Omps had an experience like that in a Huntington recovery residence she described as a “traphouse for sober people.”
“There were 16 of us girls crammed in one house . . .” she said. “And the roof was literally collapsing over my head. The ceiling was falling through. And I was the top bunk. ”
Omps also had to plug the bathtub and fill it with cold water whenever she showered. Otherwise, the hot water constantly dripping from the faucet would burn her feet.
Jones, executive director of Recovery Point, is also concerned by recovery residences that take advantage of residents like this. But he thinks the problem could be fixed without SB 147.
The state already has a nonprofit that vets, inspects and certifies recovery residences as being safe and high-quality: the West Virginia Alliance of Recovery Residences. But the process is completely voluntary. Jones thinks that should change.
“WVARR needs to be given more teeth to be able to enforce their rules and the guidelines,” Jones said. “Now, they can deny certification, but there needs to be an entity that can actually come in and shut down a disreputable or improperly operating recovery residence.”
Above all, Jones and others working in recovery don’t want to make it so difficult to start a recovery residence that they remain in short supply. Then people like Rose and Omps will keep having to travel far from home to get help.
Omps grew up in Berkeley Springs, and Rose has lived in some of West Virginia’s more rural counties, including Pocahontas, Randolph, Greenbrier and Nicholas. She remembers having to come to Highland Hospital in Charleston to detox, when she would have rather stayed near her family. Even today, many of the counties Rose has lived in do not have a certified recovery residence, let alone residences that cater specifically to women.
Although there is still work to be done, it’s clear that much has changed since both women’s journeys began.

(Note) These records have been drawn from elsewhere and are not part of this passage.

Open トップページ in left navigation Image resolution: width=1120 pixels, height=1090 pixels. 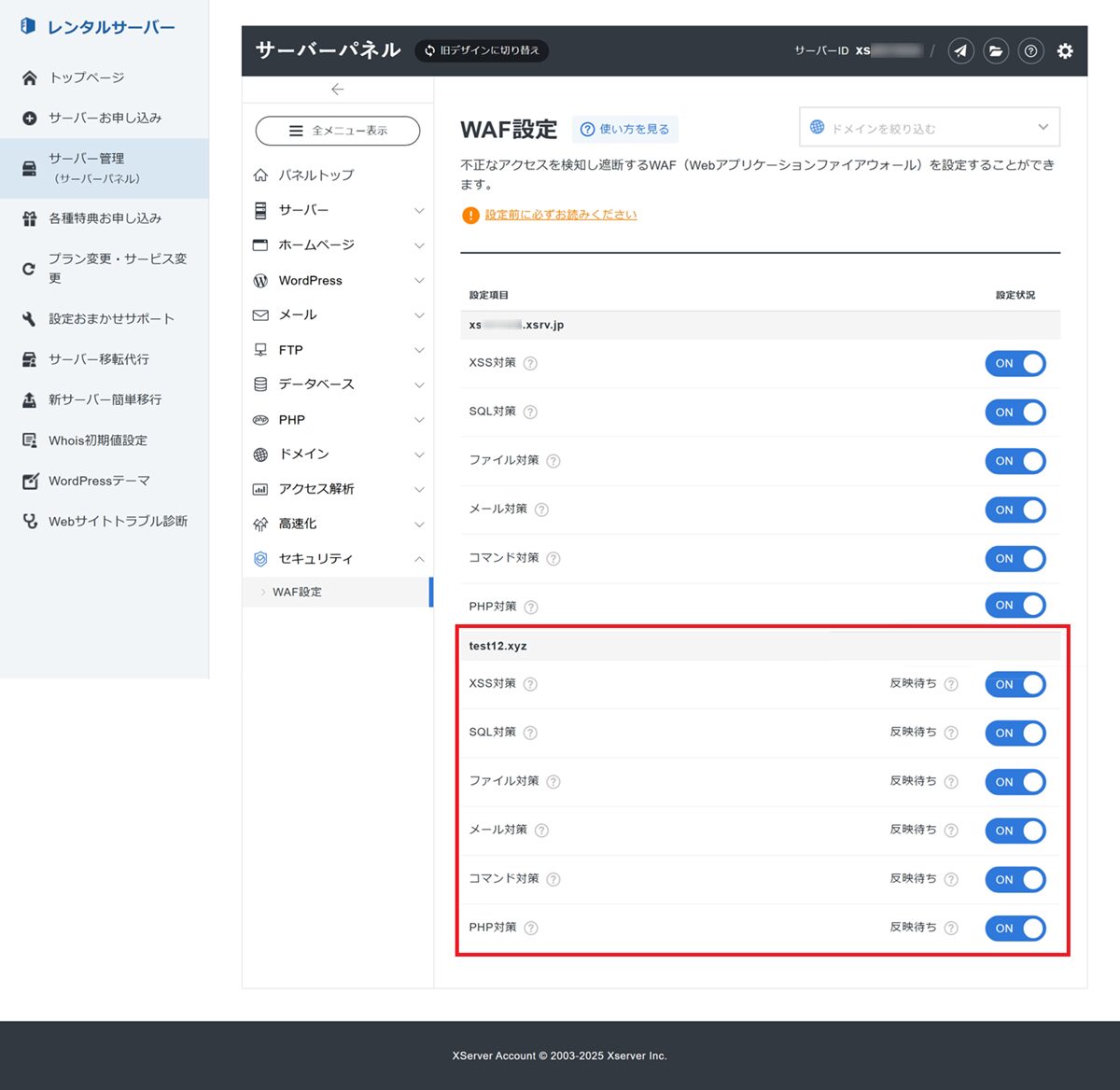pyautogui.click(x=86, y=77)
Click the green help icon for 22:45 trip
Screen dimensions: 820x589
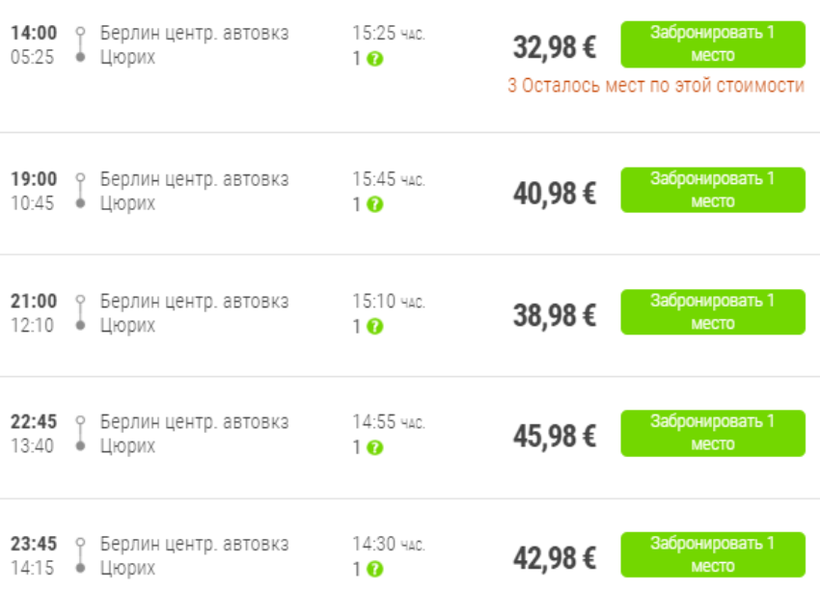pyautogui.click(x=375, y=447)
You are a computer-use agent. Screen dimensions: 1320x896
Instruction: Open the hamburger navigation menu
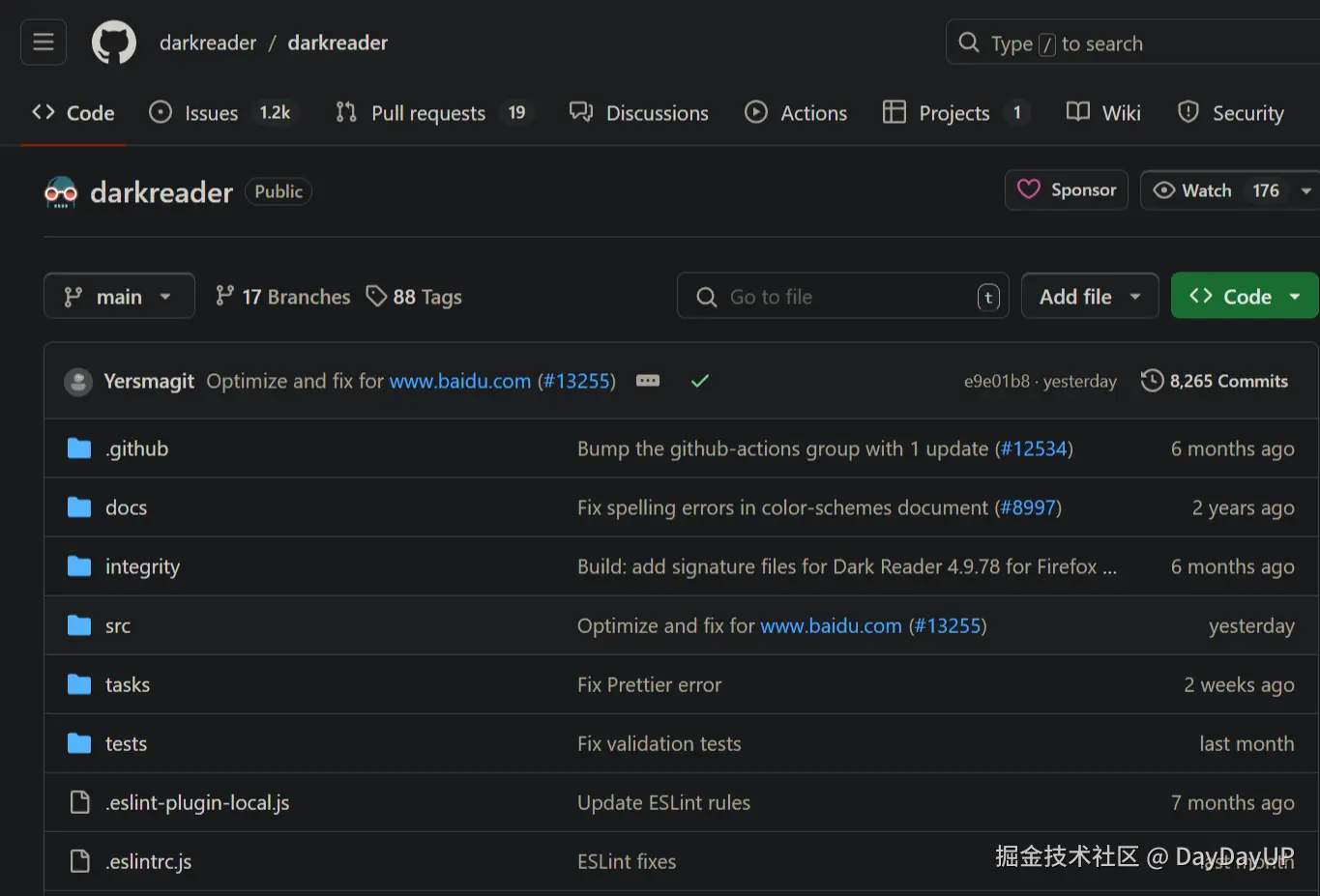[44, 42]
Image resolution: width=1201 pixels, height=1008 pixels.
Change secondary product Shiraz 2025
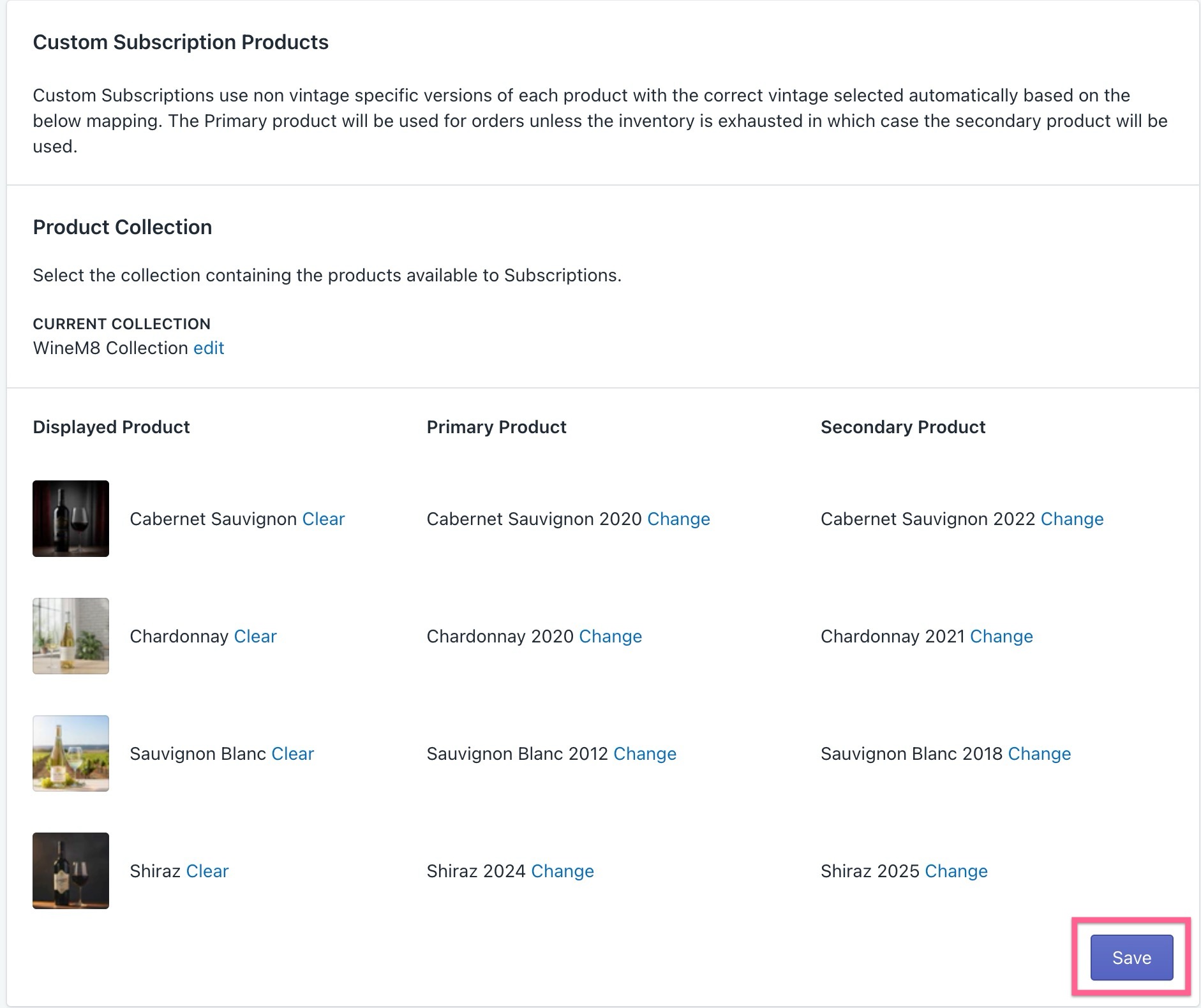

Not only are Rose and Omps in recovery from their substance use disorders, they’re also working with the group WV Family of Convicted People, telling lawmakers about their experiences in jail and advocating for others who’ve been incarcerated.
“I’m used to telling people my story because, to me, my story is kind of my redemption. Because I come through all that,” Rose said.
“That’s the main thing that I try to get out, is that everyone has a voice. They should use it,” Omps agreed.